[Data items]
== Segment start ==

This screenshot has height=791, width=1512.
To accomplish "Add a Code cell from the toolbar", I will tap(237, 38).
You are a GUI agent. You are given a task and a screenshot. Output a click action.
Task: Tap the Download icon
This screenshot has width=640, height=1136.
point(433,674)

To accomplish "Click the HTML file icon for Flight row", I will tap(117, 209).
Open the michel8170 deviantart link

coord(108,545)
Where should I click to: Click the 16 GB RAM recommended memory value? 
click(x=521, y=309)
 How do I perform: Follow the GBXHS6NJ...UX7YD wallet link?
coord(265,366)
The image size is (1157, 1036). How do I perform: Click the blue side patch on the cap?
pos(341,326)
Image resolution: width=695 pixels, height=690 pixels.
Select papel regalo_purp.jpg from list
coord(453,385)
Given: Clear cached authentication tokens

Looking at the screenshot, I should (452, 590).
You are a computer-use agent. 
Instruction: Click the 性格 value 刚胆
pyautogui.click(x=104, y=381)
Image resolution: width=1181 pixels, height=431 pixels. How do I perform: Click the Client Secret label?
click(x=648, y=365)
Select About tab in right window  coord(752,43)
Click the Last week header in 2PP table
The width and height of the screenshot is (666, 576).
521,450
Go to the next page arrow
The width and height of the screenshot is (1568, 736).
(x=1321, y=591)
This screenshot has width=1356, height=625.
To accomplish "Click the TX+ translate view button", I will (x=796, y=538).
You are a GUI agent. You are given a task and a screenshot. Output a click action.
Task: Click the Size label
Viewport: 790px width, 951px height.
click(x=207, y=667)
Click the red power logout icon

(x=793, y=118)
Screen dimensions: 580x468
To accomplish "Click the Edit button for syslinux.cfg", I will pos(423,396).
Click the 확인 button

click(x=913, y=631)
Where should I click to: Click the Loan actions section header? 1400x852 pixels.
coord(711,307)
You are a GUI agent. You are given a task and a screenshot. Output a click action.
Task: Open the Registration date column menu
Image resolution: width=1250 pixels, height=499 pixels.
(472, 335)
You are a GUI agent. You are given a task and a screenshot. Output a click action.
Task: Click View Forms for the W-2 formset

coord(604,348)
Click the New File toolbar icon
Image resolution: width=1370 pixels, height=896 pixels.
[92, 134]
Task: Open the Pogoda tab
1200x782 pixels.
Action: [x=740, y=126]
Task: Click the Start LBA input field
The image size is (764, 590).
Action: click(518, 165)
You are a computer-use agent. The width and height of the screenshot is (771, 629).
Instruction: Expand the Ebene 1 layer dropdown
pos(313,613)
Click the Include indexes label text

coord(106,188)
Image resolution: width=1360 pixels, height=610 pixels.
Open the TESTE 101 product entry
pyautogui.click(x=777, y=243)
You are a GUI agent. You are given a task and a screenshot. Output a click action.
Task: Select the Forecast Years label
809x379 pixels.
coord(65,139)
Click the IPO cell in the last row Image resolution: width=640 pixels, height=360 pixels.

== Segment end ==

== WORK REQUEST ==
Look for the string "cell" in the data above and return every line that has it.

== WORKED SOLUTION ==
To accomplish "Add a Code cell from the toolbar", I will tap(237, 38).
Click the IPO cell in the last row Image resolution: width=640 pixels, height=360 pixels.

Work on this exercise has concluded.